Growing up, I had a lot of male friends but really wasn’t interested in the dating scene. I enjoyed the single, “no care in the world” lifestyle. It wasn’t until my late 20’s that I was even interested in possibly finding someone to share my life with. Something shifted and I was ready. I didn’t want to “casually date.” I wanted to meet someone for the long run. Someone to share my life with and build memories.
I had noticed that meeting someone around my age (28 at the time) with no past wasn’t as easy as I imagined. I had no interest in dating someone who had children and cringed at the thought of having to deal with “baby mama drama.” I was so used to being the “borrow and give back” Aunty for so many years!
Love is definitely blind!
Then I met Nick. All my do’s and don’ts went out the window. He lived 50+ miles away from me, he had been married before AND he had a daughter. I was going all in on something I was so unfamiliar with. I was so in love that accepting it all just came easy.
After the divorce, Nick never introduced Dominique to anyone he was dating. He wanted to wait until he knew that what we had together was serious. I easily respected that decision, selfishly knowing, I would most likely get attached and would have a harder time with the break-up if things didn’t work out.
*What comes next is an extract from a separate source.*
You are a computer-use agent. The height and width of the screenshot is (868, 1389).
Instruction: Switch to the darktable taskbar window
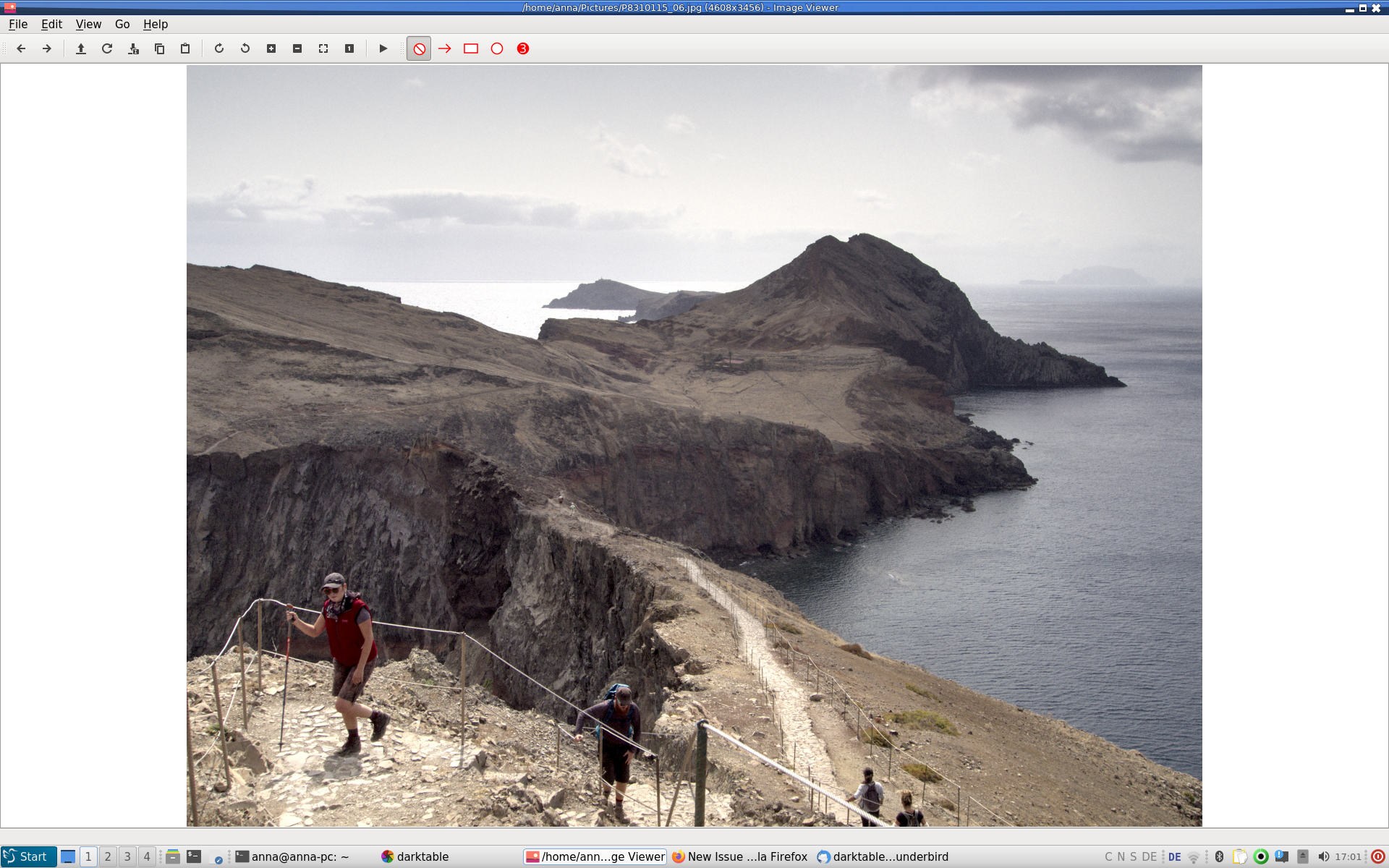point(422,856)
About 3 months in we decided to meet at Disneyland. Dominique and Nick were going to spend the day there, so we planned that I would meet up with them later. I was so nervous. She had just turned 8, had a little personality of her own and never had to share her Daddy before. Every emotion went through my head. I knew that if she and I didn’t mesh well, Nick and I would be over. Even though, it had only been 3 months of dating I knew he was THE ONE. And, I knew I wanted to build the rest of our lives together…the 3 of us!
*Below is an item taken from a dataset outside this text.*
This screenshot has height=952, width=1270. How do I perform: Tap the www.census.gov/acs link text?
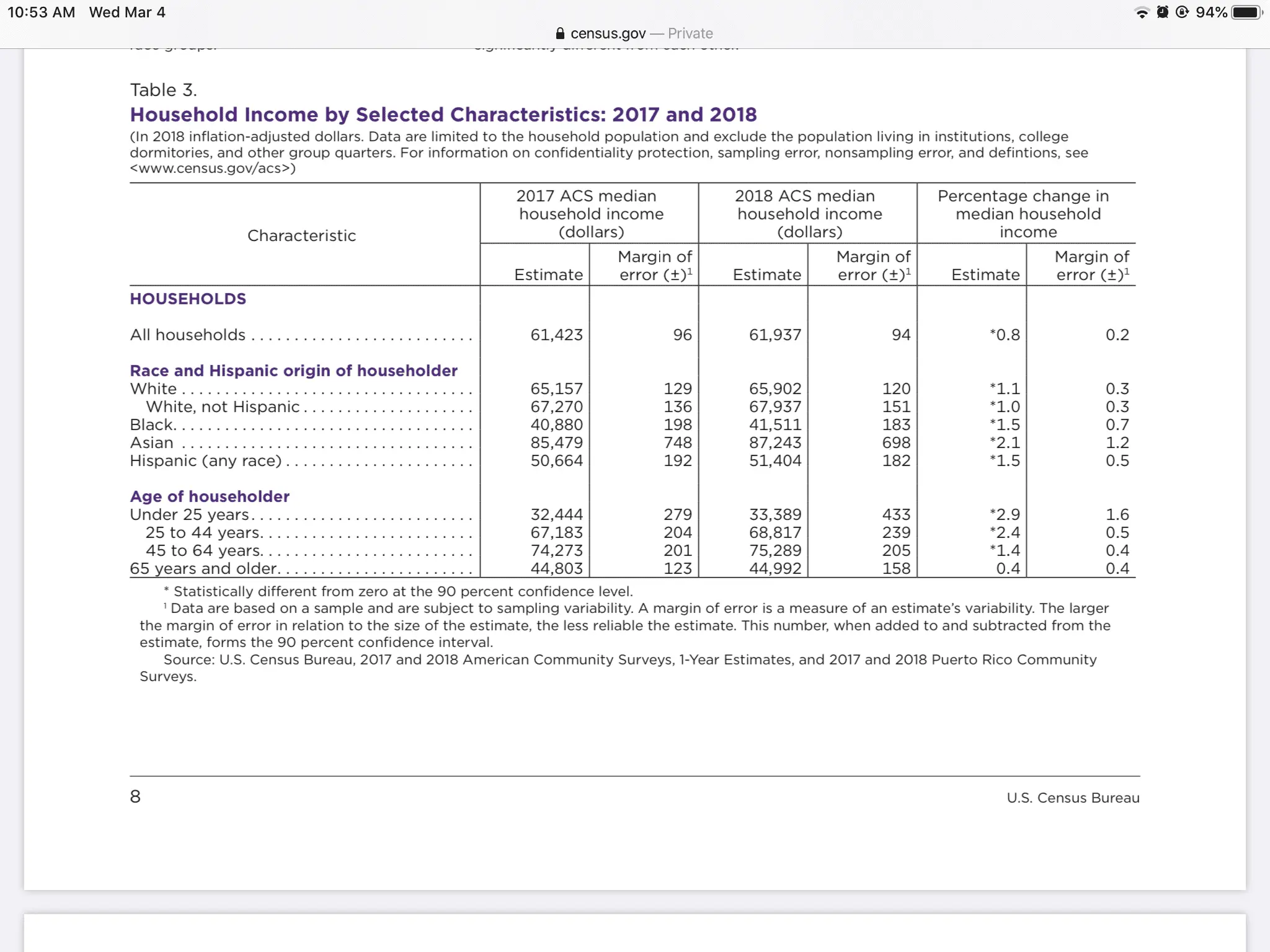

“This is my friend Jo.” I held my breath for a reaction. Just like a typical 8-year-old, she seemed less focused on me and ready to go on the next ride. All of the jitters and nervousness went away. The meeting was great! We had so much fun! The setting was perfect and appropriate for the timing.
As time went on, the three of us continued to do things together. Nick knew it was time to talk and explain his feelings for me to her. He asked her opinion and he easily got the “Eh she’s pretty cool” answer. That was good enough for me!
A few years had gone by. We got engaged and talked often about having a baby of our own. (Yes, the one who had no desire of being a Mom, has not only completely attached herself to Dominique but also wanted a baby.) We openly discussed our future as a family with Dominique, always keeping things transparent and encouraging the role of becoming a big sister one day. Fortunately, she was very accepting of the idea.
We got married 4yrs after dating. Our wedding was perfect. Dominique gave her Daddy away, taking her duties of walking him down the aisle very serious. I made vows to not only her Dad but to her. Promising her equal love (if not more) than I have for her Dad. It was an amazing day of union!
Nick and I had been trying to have a baby a couple years before the wedding. Unfortunately, I had learned that I had fertility complications and getting pregnant was going to take some work. We kept this from Dominique, that way the anticipation wouldn’t be as disappointing as it had been for us. We postponed treatment 6 months prior to wedding, allowing ourselves a break and to concentrate on all the excitement of getting married.
Shortly after the wedding in October we started treatment again and I was pregnant in February. Things happen when they are supposed, and apparently the years prior was not the right time for our family. Our little panda Bodhi came early on September 1st, our family was complete with our girl and boy!
Being a Bonus Mom isn’t easy.
I knew from day one that things wouldn’t always be fun, and I may not always be liked, but I would always LOVE as hard as I could. Long before I married Nick I knew that Dominique was part of the package, and if that wasn’t something I didn’t think I could handle I needed to find someone else. I learned that if I was going to love Dominique, I had to learn to love one of the most important people in her life, her Mom. There may be times we don’t agree, and communication is lost, but we will always have one thing in common, the love for OUR daughter.
This life isn’t for everyone, and that doesn’t make you any less of a woman or mother if you don’t choose it; but I absolutely love it! I’ve matured into a woman that I never thought I would have the ability to be. I am blessed with the opportunity to help raise the most inspiring, witty, love-able young lady.